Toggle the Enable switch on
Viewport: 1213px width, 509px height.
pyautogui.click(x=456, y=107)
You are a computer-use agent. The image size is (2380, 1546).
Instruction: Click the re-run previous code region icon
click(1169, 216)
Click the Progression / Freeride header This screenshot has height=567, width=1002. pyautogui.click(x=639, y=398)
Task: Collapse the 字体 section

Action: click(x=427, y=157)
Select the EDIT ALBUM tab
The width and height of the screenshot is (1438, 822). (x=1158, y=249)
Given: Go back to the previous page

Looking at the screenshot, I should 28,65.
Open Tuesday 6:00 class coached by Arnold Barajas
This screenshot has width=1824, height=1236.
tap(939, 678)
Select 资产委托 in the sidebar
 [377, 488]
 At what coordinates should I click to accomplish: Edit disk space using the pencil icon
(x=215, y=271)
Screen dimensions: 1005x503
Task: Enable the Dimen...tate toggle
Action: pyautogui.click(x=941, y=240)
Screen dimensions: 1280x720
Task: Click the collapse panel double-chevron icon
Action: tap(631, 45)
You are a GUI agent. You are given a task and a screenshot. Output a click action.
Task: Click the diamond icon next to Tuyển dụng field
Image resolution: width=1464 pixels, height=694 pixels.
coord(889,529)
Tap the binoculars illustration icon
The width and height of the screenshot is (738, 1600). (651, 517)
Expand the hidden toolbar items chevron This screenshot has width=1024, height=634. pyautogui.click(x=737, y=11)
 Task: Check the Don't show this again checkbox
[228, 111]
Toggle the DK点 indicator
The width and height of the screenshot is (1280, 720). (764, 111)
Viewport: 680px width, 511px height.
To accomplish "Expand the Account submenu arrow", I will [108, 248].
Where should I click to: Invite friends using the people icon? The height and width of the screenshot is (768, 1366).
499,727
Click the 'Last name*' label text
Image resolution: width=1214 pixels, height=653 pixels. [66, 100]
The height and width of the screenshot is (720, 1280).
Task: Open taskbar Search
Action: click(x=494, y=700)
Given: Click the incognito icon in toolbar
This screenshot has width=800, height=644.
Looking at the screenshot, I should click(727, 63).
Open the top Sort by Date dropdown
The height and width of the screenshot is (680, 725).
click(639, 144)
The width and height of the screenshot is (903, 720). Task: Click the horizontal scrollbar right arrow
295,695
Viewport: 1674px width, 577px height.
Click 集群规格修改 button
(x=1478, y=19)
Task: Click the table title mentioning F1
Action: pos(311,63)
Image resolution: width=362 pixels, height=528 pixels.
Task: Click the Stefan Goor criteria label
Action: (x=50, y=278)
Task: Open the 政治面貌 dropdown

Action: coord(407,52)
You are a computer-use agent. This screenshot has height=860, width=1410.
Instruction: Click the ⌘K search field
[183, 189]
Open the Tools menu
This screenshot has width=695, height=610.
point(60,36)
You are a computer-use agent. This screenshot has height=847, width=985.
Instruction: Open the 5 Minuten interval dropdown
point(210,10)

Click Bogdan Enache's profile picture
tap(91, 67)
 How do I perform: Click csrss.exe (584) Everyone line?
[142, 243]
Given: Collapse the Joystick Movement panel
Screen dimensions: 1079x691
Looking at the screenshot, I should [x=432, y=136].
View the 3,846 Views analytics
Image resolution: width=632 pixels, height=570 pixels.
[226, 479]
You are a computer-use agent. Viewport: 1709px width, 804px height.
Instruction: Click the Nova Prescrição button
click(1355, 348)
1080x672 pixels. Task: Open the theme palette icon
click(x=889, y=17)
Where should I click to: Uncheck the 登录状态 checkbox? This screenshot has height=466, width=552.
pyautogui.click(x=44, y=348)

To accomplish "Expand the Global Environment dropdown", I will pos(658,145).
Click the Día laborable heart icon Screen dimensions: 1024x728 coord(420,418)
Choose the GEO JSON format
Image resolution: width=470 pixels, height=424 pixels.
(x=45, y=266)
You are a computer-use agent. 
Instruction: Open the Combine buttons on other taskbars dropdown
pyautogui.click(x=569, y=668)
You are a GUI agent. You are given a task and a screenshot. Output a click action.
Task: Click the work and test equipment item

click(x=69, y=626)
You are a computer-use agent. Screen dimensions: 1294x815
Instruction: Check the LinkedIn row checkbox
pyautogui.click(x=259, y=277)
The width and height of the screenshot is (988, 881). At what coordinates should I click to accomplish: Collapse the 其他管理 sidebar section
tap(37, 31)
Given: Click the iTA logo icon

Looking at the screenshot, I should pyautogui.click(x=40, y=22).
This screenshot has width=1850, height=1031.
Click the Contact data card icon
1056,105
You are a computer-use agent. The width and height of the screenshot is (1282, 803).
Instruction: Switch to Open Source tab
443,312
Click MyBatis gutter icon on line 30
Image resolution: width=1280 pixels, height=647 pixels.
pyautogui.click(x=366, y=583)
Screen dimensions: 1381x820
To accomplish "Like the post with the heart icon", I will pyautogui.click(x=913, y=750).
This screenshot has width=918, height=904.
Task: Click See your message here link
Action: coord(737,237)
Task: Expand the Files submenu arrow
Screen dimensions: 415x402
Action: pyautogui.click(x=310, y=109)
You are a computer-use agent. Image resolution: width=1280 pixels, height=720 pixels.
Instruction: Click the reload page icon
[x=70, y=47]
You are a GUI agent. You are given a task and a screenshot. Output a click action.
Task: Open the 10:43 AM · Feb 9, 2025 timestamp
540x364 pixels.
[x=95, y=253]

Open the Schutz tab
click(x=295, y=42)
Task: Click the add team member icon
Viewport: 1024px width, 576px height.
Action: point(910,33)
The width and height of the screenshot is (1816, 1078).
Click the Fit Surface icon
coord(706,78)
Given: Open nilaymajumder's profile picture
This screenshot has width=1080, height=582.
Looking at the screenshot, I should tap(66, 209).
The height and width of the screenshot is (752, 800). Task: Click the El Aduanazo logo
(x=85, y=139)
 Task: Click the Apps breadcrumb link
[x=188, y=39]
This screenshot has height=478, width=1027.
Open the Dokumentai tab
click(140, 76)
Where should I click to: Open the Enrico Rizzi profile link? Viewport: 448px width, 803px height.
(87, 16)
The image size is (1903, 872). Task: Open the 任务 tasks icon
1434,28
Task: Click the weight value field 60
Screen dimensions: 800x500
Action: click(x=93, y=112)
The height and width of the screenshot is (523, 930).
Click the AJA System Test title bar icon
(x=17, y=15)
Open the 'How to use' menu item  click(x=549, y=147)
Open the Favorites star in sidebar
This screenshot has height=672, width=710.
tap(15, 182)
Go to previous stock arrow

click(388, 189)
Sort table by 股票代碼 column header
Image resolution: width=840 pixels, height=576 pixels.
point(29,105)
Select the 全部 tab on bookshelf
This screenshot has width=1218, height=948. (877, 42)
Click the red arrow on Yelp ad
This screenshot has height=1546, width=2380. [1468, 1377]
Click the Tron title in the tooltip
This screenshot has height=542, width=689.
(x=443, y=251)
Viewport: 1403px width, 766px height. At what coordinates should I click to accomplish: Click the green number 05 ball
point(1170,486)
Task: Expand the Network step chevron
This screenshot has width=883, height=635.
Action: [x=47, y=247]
---
- **ABOUT THIS EXERCISE**: Each line of the data must be written out exactly as it appears.

- **EXERCISE OUTPUT**:
Toggle the Enable switch on
Viewport: 1213px width, 509px height.
pyautogui.click(x=456, y=107)
You are a computer-use agent. The image size is (2380, 1546).
Instruction: Click the re-run previous code region icon
click(1169, 216)
Click the Progression / Freeride header This screenshot has height=567, width=1002. pyautogui.click(x=639, y=398)
Task: Collapse the 字体 section

Action: click(x=427, y=157)
Select the EDIT ALBUM tab
The width and height of the screenshot is (1438, 822). (x=1158, y=249)
Given: Go back to the previous page

Looking at the screenshot, I should 28,65.
Open Tuesday 6:00 class coached by Arnold Barajas
This screenshot has width=1824, height=1236.
tap(939, 678)
Select 资产委托 in the sidebar
 [377, 488]
 At what coordinates should I click to accomplish: Edit disk space using the pencil icon
(x=215, y=271)
Screen dimensions: 1005x503
Task: Enable the Dimen...tate toggle
Action: pyautogui.click(x=941, y=240)
Screen dimensions: 1280x720
Task: Click the collapse panel double-chevron icon
Action: tap(631, 45)
You are a GUI agent. You are given a task and a screenshot. Output a click action.
Task: Click the diamond icon next to Tuyển dụng field
Image resolution: width=1464 pixels, height=694 pixels.
coord(889,529)
Tap the binoculars illustration icon
The width and height of the screenshot is (738, 1600). (651, 517)
Expand the hidden toolbar items chevron This screenshot has width=1024, height=634. pyautogui.click(x=737, y=11)
 Task: Check the Don't show this again checkbox
[228, 111]
Toggle the DK点 indicator
The width and height of the screenshot is (1280, 720). (764, 111)
Viewport: 680px width, 511px height.
To accomplish "Expand the Account submenu arrow", I will [108, 248].
Where should I click to: Invite friends using the people icon? The height and width of the screenshot is (768, 1366).
499,727
Click the 'Last name*' label text
Image resolution: width=1214 pixels, height=653 pixels. [66, 100]
The height and width of the screenshot is (720, 1280).
Task: Open taskbar Search
Action: click(x=494, y=700)
Given: Click the incognito icon in toolbar
This screenshot has width=800, height=644.
Looking at the screenshot, I should click(727, 63).
Open the top Sort by Date dropdown
The height and width of the screenshot is (680, 725).
click(639, 144)
The width and height of the screenshot is (903, 720). Task: Click the horizontal scrollbar right arrow
295,695
Viewport: 1674px width, 577px height.
Click 集群规格修改 button
(x=1478, y=19)
Task: Click the table title mentioning F1
Action: pos(311,63)
Image resolution: width=362 pixels, height=528 pixels.
Task: Click the Stefan Goor criteria label
Action: (x=50, y=278)
Task: Open the 政治面貌 dropdown

Action: coord(407,52)
You are a computer-use agent. This screenshot has height=860, width=1410.
Instruction: Click the ⌘K search field
[183, 189]
Open the Tools menu
This screenshot has width=695, height=610.
point(60,36)
You are a computer-use agent. This screenshot has height=847, width=985.
Instruction: Open the 5 Minuten interval dropdown
point(210,10)

Click Bogdan Enache's profile picture
tap(91, 67)
 How do I perform: Click csrss.exe (584) Everyone line?
[142, 243]
Given: Collapse the Joystick Movement panel
Screen dimensions: 1079x691
Looking at the screenshot, I should [x=432, y=136].
View the 3,846 Views analytics
Image resolution: width=632 pixels, height=570 pixels.
[226, 479]
You are a computer-use agent. Viewport: 1709px width, 804px height.
Instruction: Click the Nova Prescrição button
click(1355, 348)
1080x672 pixels. Task: Open the theme palette icon
click(x=889, y=17)
Where should I click to: Uncheck the 登录状态 checkbox? This screenshot has height=466, width=552.
pyautogui.click(x=44, y=348)

To accomplish "Expand the Global Environment dropdown", I will pos(658,145).
Click the Día laborable heart icon Screen dimensions: 1024x728 coord(420,418)
Choose the GEO JSON format
Image resolution: width=470 pixels, height=424 pixels.
(x=45, y=266)
You are a computer-use agent. 
Instruction: Open the Combine buttons on other taskbars dropdown
pyautogui.click(x=569, y=668)
You are a GUI agent. You are given a task and a screenshot. Output a click action.
Task: Click the work and test equipment item

click(x=69, y=626)
You are a computer-use agent. Screen dimensions: 1294x815
Instruction: Check the LinkedIn row checkbox
pyautogui.click(x=259, y=277)
The width and height of the screenshot is (988, 881). At what coordinates should I click to accomplish: Collapse the 其他管理 sidebar section
tap(37, 31)
Given: Click the iTA logo icon

Looking at the screenshot, I should pyautogui.click(x=40, y=22).
This screenshot has width=1850, height=1031.
Click the Contact data card icon
1056,105
You are a computer-use agent. The width and height of the screenshot is (1282, 803).
Instruction: Switch to Open Source tab
443,312
Click MyBatis gutter icon on line 30
Image resolution: width=1280 pixels, height=647 pixels.
pyautogui.click(x=366, y=583)
Screen dimensions: 1381x820
To accomplish "Like the post with the heart icon", I will pyautogui.click(x=913, y=750).
This screenshot has width=918, height=904.
Task: Click See your message here link
Action: coord(737,237)
Task: Expand the Files submenu arrow
Screen dimensions: 415x402
Action: pyautogui.click(x=310, y=109)
You are a computer-use agent. Image resolution: width=1280 pixels, height=720 pixels.
Instruction: Click the reload page icon
[x=70, y=47]
You are a GUI agent. You are given a task and a screenshot. Output a click action.
Task: Open the 10:43 AM · Feb 9, 2025 timestamp
540x364 pixels.
[x=95, y=253]

Open the Schutz tab
click(x=295, y=42)
Task: Click the add team member icon
Viewport: 1024px width, 576px height.
Action: point(910,33)
The width and height of the screenshot is (1816, 1078).
Click the Fit Surface icon
coord(706,78)
Given: Open nilaymajumder's profile picture
This screenshot has width=1080, height=582.
Looking at the screenshot, I should tap(66, 209).
The height and width of the screenshot is (752, 800). Task: Click the El Aduanazo logo
(x=85, y=139)
 Task: Click the Apps breadcrumb link
[x=188, y=39]
This screenshot has height=478, width=1027.
Open the Dokumentai tab
click(140, 76)
Where should I click to: Open the Enrico Rizzi profile link? Viewport: 448px width, 803px height.
(87, 16)
The image size is (1903, 872). Task: Open the 任务 tasks icon
1434,28
Task: Click the weight value field 60
Screen dimensions: 800x500
Action: click(x=93, y=112)
The height and width of the screenshot is (523, 930).
Click the AJA System Test title bar icon
(x=17, y=15)
Open the 'How to use' menu item  click(x=549, y=147)
Open the Favorites star in sidebar
This screenshot has height=672, width=710.
tap(15, 182)
Go to previous stock arrow

click(388, 189)
Sort table by 股票代碼 column header
Image resolution: width=840 pixels, height=576 pixels.
point(29,105)
Select the 全部 tab on bookshelf
This screenshot has width=1218, height=948. (877, 42)
Click the red arrow on Yelp ad
This screenshot has height=1546, width=2380. [1468, 1377]
Click the Tron title in the tooltip
This screenshot has height=542, width=689.
(x=443, y=251)
Viewport: 1403px width, 766px height. At what coordinates should I click to accomplish: Click the green number 05 ball
point(1170,486)
Task: Expand the Network step chevron
This screenshot has width=883, height=635.
Action: [x=47, y=247]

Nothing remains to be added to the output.